* [Tasks to carry out]:
[a] Reproduce the text of the passage on opiate enzyme research between "Dr. Ken Ng, a" and "the drug codeine.", inclusive.
[b] According to the passage on opiate enzyme research, where is the CMCF beamline located?

Dr. Ken Ng, a professor at the University of Windsor and adjunct professor at the University of Calgary (UCalgary), and Sam Carr, a PhD student from UCalgary, have been working with Dr. Peter Facchini’s group at UCalgary to better understand how natural opiates are produced. The team has narrowed their focus on one enzyme in the last stage of opiate assembly, a process that occurs naturally in the poppy plant.

“Imagine this sort of like an assembly line,” Carr said. “There are a lot of different steps in this specific pathway, and each enzyme contributes a different step from the starting product to the finished drug.”

Carr and Ng are looking at the enzyme responsible for the last step in the production of the drug codeine.

Using the CMCF beamline, located at the Canadian Light Source (CLS) at the University of Saskatchewan, Ng and Carr were able to image the structure of this unique enzyme.

Stored data entries
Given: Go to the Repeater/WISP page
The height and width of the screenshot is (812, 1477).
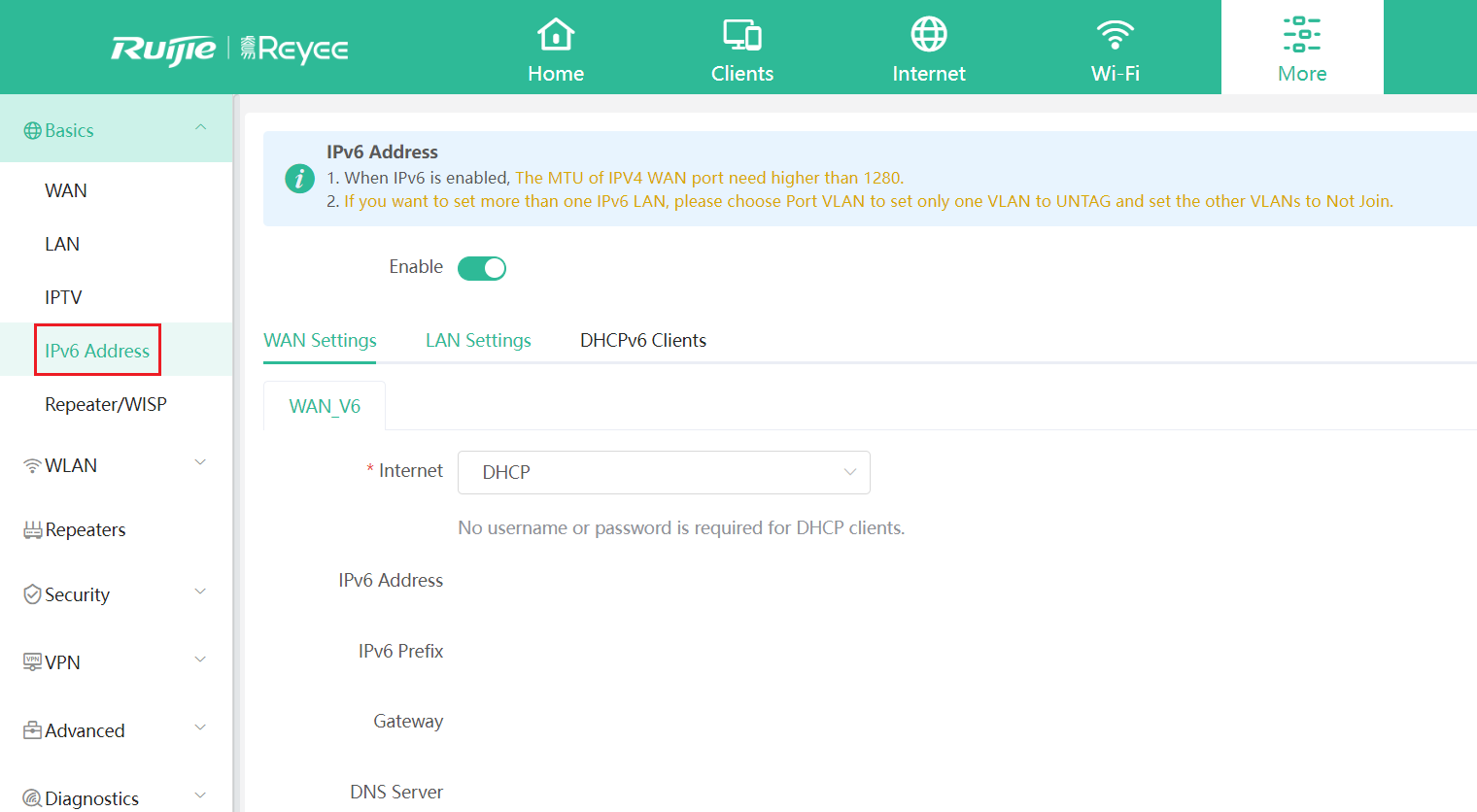Looking at the screenshot, I should coord(106,405).
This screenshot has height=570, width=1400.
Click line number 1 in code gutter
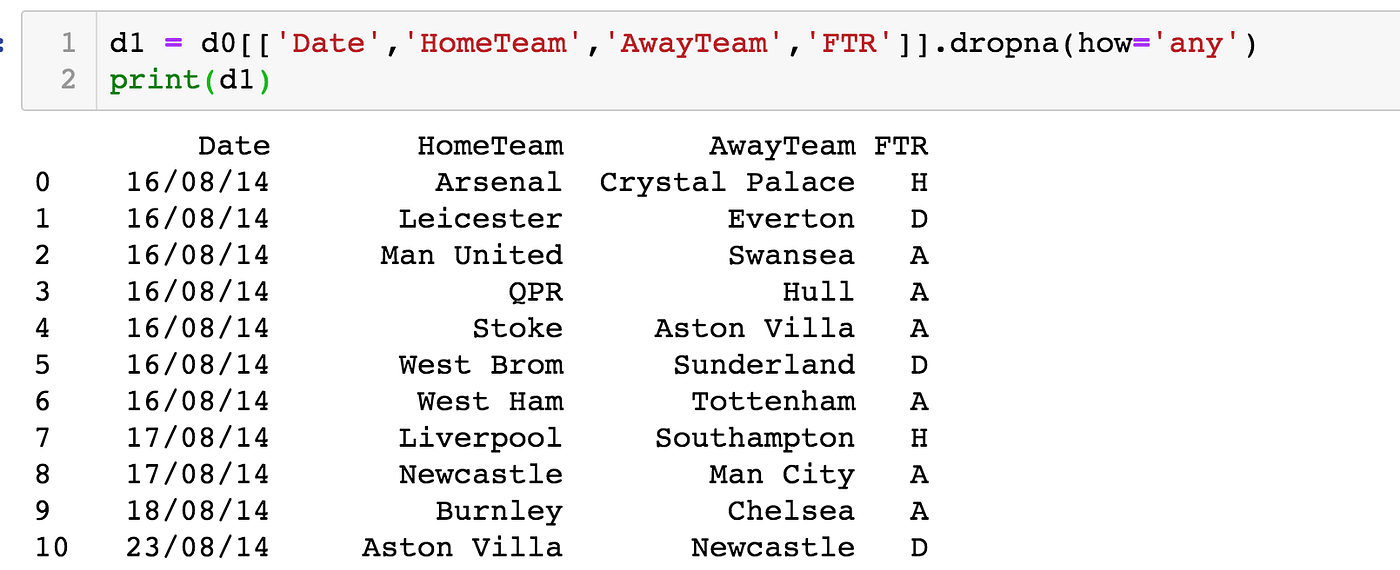point(68,44)
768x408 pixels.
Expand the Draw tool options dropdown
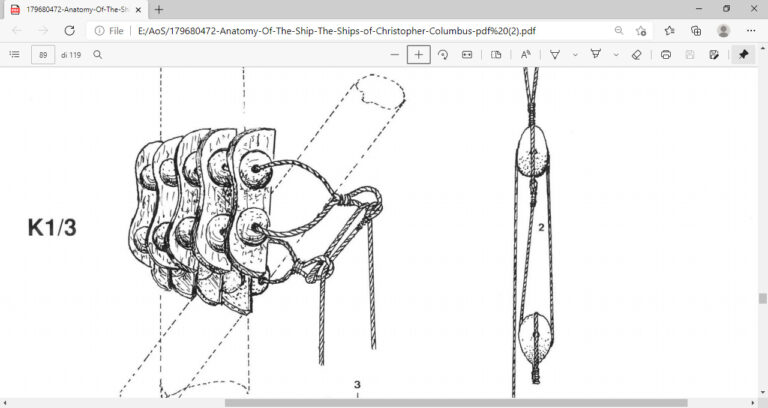point(575,54)
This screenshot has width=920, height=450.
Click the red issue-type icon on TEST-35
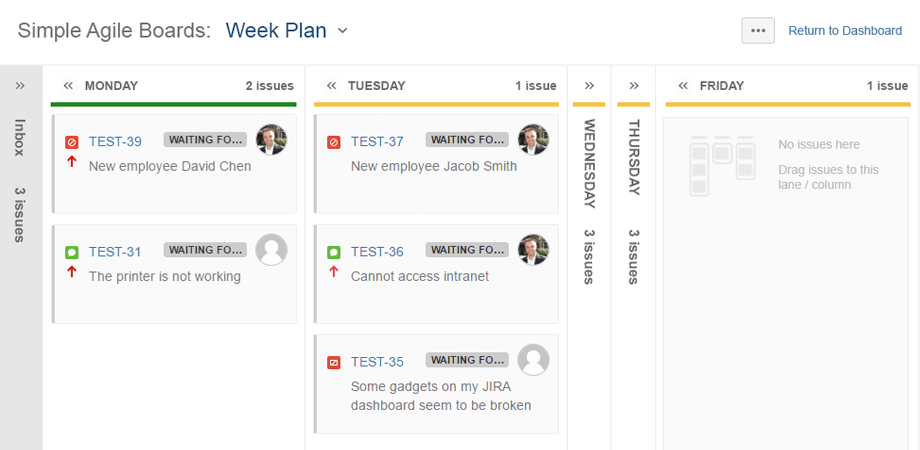[333, 363]
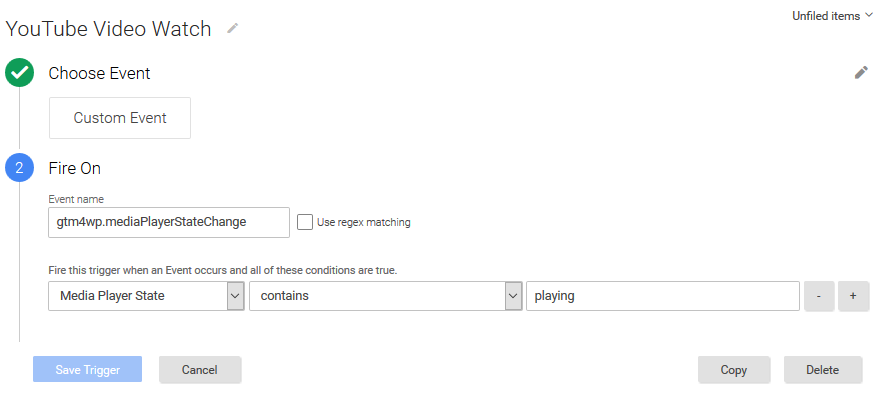The width and height of the screenshot is (875, 393).
Task: Open the Media Player State variable dropdown
Action: [146, 296]
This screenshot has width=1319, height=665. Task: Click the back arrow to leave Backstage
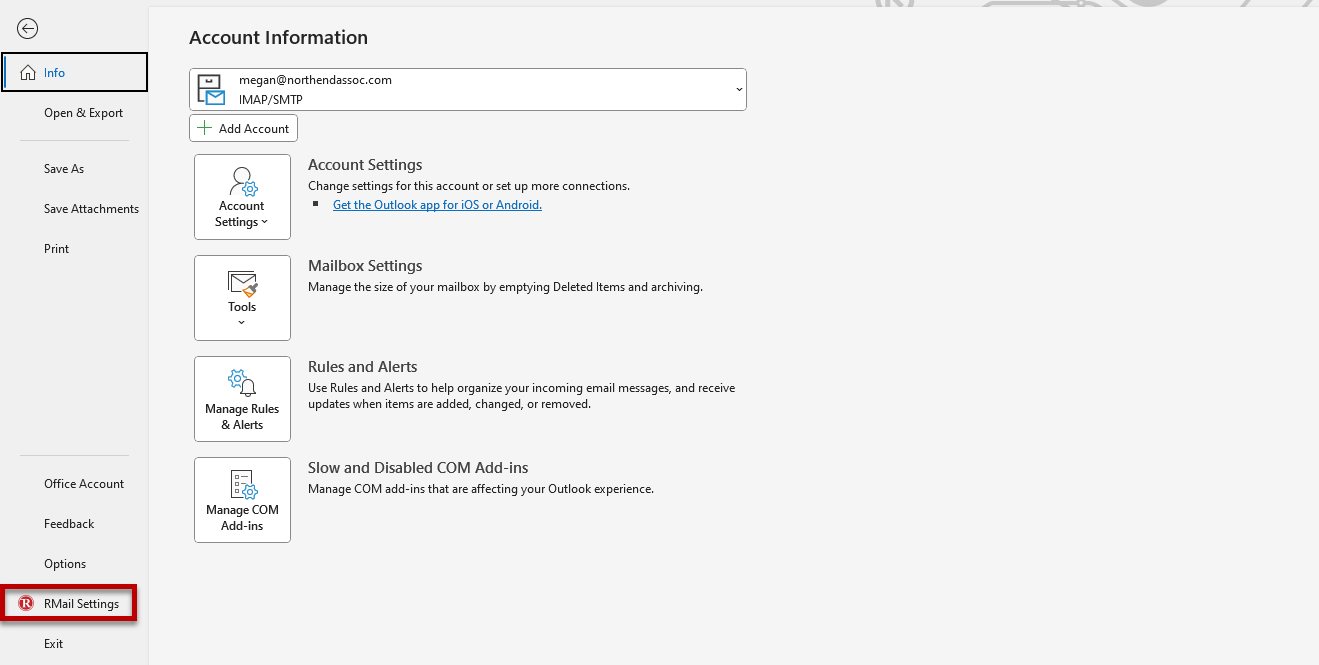pyautogui.click(x=28, y=29)
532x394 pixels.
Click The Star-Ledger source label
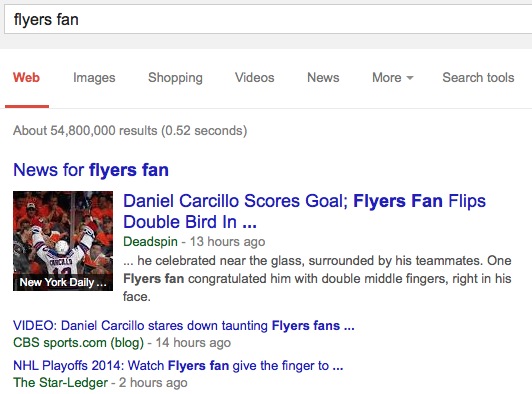click(60, 382)
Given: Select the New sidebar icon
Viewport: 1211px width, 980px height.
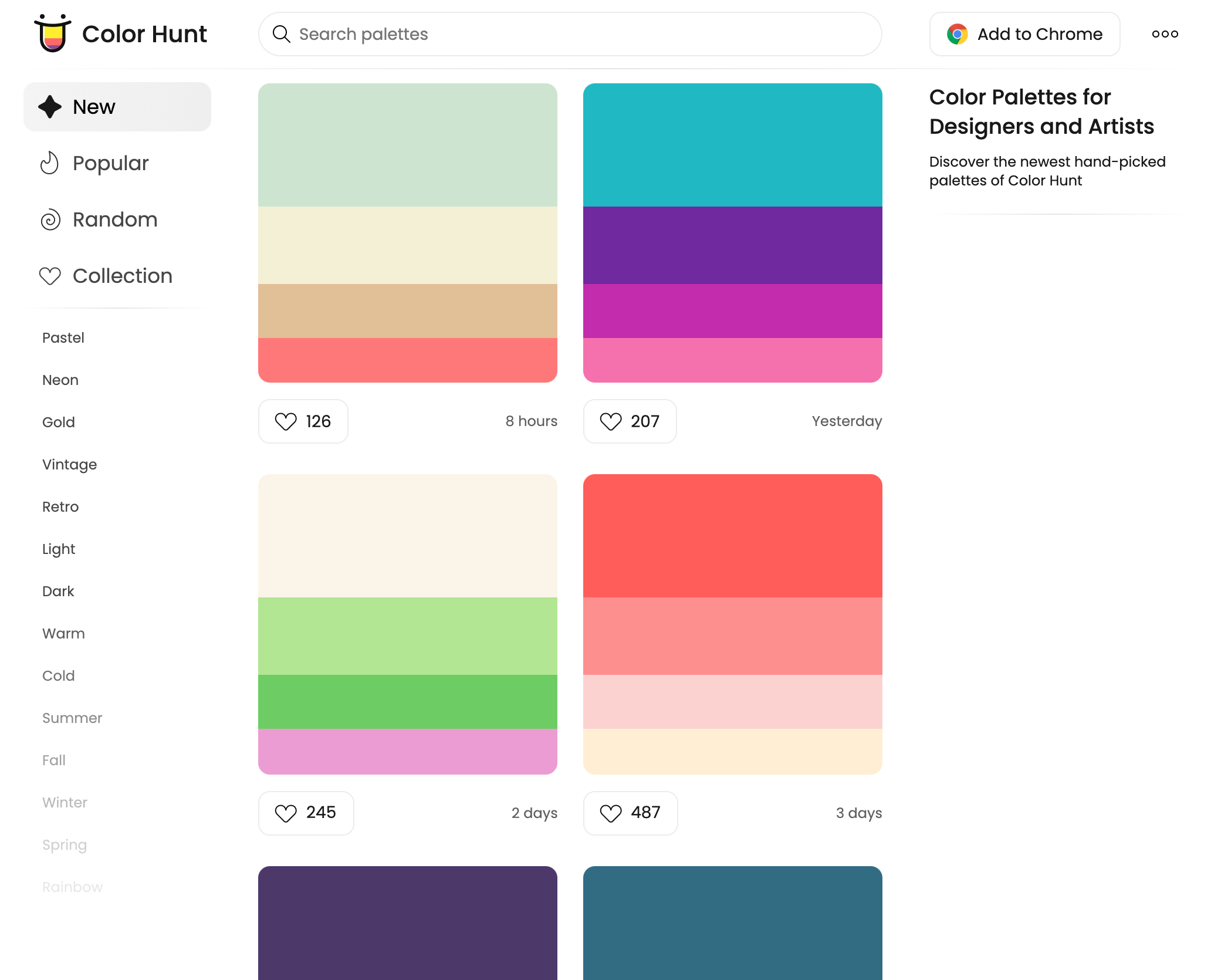Looking at the screenshot, I should coord(50,106).
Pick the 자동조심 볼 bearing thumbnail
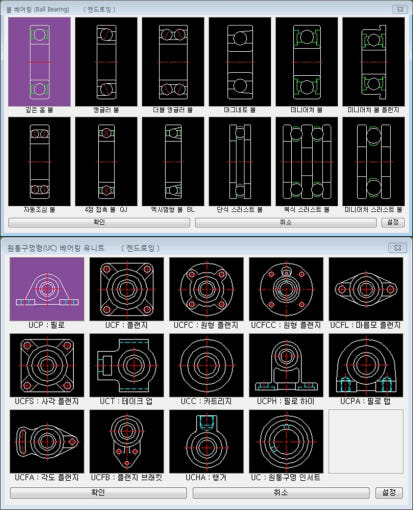The width and height of the screenshot is (413, 510). pos(39,161)
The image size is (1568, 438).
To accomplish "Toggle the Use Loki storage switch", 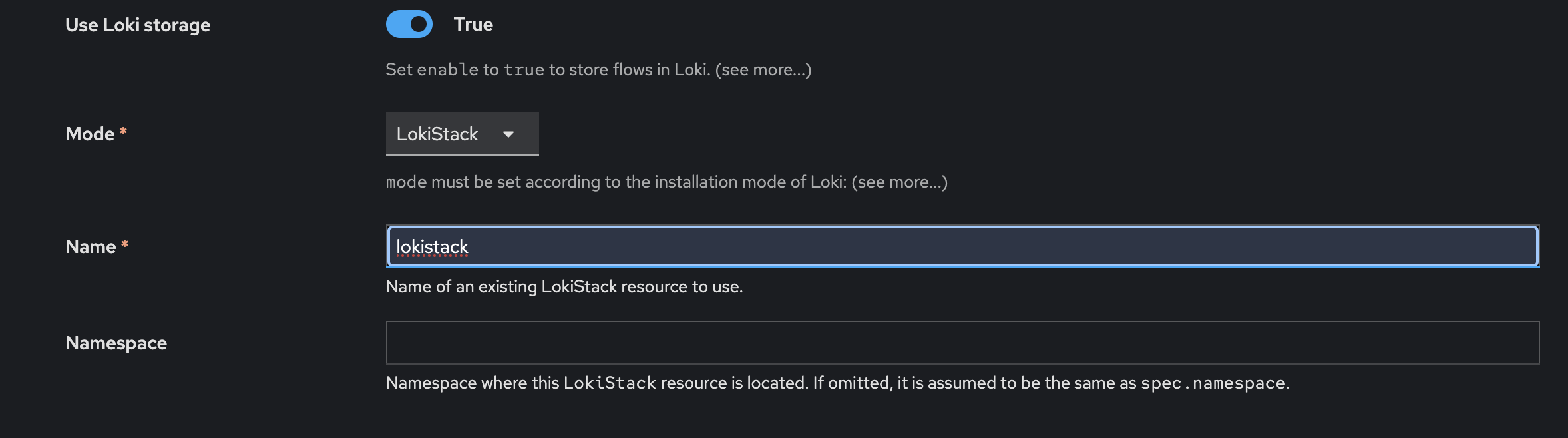I will click(x=409, y=25).
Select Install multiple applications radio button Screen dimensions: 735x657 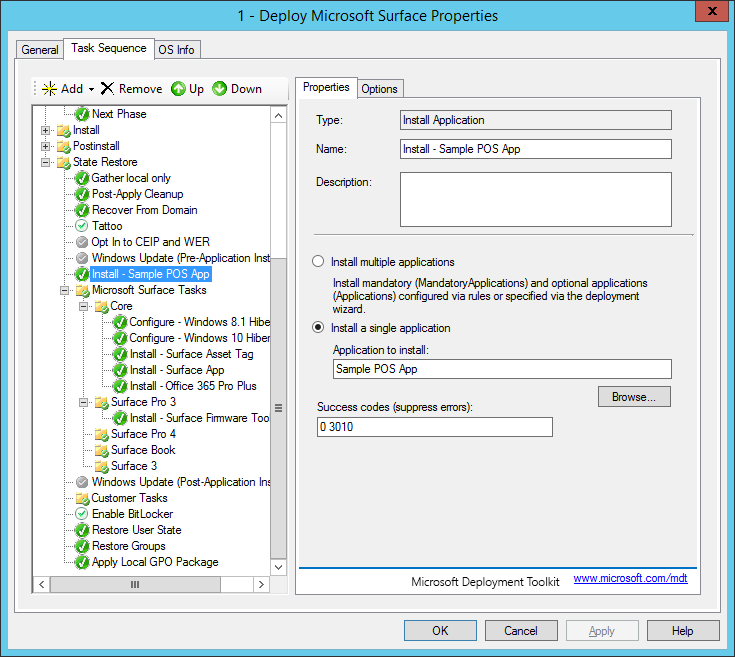click(318, 262)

* [Solution list]:
[a]
Dr. Ken Ng, a professor at the University of Windsor and adjunct professor at the University of Calgary (UCalgary), and Sam Carr, a PhD student from UCalgary, have been working with Dr. Peter Facchini’s group at UCalgary to better understand how natural opiates are produced. The team has narrowed their focus on one enzyme in the last stage of opiate assembly, a process that occurs naturally in the poppy plant.

“Imagine this sort of like an assembly line,” Carr said. “There are a lot of different steps in this specific pathway, and each enzyme contributes a different step from the starting product to the finished drug.”

Carr and Ng are looking at the enzyme responsible for the last step in the production of the drug codeine.

[b] At the Canadian Light Source (CLS) at the University of Saskatchewan.